Records of locating words and elements
* * *

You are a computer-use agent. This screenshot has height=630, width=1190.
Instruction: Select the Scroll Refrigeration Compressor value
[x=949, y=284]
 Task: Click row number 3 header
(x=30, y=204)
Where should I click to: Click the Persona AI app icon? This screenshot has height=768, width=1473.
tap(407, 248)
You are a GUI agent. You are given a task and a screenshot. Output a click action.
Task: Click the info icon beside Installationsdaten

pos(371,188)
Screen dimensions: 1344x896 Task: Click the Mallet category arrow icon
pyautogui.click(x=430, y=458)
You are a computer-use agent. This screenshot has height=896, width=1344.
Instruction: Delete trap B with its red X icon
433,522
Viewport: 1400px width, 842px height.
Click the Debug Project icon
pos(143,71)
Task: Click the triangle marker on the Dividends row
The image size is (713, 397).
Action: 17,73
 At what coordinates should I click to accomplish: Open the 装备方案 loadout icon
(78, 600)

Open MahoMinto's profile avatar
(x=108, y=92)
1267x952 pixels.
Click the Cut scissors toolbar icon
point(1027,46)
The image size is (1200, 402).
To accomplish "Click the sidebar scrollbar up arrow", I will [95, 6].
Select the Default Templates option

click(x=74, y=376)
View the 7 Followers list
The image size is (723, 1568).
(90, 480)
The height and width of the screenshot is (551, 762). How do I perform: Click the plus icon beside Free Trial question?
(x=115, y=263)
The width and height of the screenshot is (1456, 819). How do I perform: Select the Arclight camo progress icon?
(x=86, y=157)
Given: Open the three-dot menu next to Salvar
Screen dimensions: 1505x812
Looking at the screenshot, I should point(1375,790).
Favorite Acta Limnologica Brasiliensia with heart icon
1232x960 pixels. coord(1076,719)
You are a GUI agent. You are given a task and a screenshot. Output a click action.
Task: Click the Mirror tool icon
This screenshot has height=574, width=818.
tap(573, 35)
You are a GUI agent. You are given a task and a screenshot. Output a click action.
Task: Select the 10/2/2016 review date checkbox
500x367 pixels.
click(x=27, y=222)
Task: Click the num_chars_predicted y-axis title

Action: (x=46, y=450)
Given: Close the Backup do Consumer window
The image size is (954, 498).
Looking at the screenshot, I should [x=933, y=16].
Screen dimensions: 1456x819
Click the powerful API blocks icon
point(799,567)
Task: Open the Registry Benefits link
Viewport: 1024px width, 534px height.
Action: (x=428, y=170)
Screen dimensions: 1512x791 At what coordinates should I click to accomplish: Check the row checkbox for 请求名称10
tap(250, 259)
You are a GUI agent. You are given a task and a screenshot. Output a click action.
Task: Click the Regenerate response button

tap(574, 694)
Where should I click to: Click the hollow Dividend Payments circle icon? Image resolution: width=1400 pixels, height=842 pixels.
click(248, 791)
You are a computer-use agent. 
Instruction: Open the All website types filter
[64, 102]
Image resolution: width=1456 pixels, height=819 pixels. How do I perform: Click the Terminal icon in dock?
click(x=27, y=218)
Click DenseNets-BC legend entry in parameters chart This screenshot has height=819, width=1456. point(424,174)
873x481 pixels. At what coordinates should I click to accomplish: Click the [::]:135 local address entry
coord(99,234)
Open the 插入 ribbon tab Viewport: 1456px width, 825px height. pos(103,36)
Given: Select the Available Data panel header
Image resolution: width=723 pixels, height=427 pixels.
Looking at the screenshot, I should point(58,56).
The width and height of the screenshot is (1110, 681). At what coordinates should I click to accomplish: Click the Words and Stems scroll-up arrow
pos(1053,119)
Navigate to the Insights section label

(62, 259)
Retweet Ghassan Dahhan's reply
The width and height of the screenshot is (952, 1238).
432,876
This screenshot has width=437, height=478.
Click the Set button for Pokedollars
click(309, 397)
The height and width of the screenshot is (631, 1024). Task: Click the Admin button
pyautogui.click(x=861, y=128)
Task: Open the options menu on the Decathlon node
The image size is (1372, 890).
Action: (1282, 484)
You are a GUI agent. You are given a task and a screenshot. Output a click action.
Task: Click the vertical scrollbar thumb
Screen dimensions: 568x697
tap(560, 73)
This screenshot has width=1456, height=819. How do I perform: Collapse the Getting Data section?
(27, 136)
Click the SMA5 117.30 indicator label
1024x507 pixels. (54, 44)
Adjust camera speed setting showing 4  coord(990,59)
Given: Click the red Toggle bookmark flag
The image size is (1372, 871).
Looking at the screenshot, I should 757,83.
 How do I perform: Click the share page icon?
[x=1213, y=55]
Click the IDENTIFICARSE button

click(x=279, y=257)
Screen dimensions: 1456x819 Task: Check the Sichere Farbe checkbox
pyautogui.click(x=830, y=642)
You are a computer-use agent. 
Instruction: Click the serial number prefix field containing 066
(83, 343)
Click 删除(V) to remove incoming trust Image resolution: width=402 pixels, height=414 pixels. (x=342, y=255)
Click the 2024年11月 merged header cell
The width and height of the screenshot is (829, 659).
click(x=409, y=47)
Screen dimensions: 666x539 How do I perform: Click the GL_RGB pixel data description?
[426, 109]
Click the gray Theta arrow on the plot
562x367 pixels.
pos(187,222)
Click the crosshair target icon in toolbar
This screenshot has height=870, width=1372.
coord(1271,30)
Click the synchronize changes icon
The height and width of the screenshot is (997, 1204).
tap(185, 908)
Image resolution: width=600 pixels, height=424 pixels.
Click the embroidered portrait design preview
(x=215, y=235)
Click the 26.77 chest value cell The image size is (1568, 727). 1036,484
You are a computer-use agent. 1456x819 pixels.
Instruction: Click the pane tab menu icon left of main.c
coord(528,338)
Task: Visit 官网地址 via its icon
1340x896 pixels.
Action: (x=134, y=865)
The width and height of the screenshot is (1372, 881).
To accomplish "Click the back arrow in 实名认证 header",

* * *

__Exercise brief__
Rewrite the lines of the records above, starting at the line containing "Task: Open the Registry Benefits link" and ending at the line containing "tap(574, 694)", keeping every request unchanged but multiplying each click coordinate in the answers by 0.65 and rounding to the nearest whole number, with halves rounded up. Give only those lines.

__Expected answer__
Task: Open the Registry Benefits link
Viewport: 1024px width, 534px height.
Action: (x=278, y=111)
Screen dimensions: 1512x791 At what coordinates should I click to accomplish: Check the row checkbox for 请求名称10
tap(163, 168)
You are a GUI agent. You are given a task and a screenshot. Output a click action.
Task: Click the Regenerate response button

tap(373, 451)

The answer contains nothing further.